ASSIGNED TASK:
Check each line of the entries below for the string "will"; copy every line where it appears.

Recorded data
+--

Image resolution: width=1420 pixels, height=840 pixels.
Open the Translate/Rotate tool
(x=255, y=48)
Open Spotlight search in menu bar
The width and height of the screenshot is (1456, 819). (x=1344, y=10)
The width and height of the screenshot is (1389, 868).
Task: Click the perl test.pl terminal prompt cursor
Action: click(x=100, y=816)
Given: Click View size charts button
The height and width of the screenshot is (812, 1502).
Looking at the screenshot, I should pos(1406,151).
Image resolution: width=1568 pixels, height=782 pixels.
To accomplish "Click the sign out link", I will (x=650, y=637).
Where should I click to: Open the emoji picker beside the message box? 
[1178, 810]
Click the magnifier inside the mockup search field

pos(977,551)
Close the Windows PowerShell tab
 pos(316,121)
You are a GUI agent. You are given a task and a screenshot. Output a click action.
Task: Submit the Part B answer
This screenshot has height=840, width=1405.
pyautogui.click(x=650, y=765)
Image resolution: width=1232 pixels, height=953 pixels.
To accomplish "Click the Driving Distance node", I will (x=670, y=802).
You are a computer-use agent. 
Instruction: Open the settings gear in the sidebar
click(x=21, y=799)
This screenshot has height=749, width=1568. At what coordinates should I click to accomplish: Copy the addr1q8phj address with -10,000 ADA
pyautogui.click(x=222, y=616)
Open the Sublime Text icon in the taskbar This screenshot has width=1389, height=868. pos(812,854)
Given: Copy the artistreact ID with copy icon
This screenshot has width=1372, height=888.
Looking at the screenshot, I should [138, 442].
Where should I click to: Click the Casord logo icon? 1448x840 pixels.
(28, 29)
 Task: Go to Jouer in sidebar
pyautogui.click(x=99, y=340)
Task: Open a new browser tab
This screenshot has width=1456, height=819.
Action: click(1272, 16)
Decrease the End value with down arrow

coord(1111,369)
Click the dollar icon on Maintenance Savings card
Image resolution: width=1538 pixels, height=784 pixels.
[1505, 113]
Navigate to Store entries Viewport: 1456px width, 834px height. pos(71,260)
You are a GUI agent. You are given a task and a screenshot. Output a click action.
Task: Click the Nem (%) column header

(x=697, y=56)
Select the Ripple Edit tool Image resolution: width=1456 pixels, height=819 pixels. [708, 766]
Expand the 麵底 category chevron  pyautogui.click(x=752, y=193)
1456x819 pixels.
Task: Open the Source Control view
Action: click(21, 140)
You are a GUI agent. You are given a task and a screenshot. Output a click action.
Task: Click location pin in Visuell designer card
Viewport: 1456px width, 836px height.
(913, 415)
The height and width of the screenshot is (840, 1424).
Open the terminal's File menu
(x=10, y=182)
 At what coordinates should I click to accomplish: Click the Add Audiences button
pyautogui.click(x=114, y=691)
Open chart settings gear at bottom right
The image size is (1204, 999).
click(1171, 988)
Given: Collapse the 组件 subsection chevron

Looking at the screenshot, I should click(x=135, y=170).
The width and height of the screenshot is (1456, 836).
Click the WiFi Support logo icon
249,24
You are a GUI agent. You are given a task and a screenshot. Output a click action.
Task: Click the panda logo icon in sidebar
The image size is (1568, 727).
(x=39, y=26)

+--

TASK OUTPUT:
To accomplish "Click the sign out link", I will (x=650, y=637).
To accomplish "Click the Driving Distance node", I will (x=670, y=802).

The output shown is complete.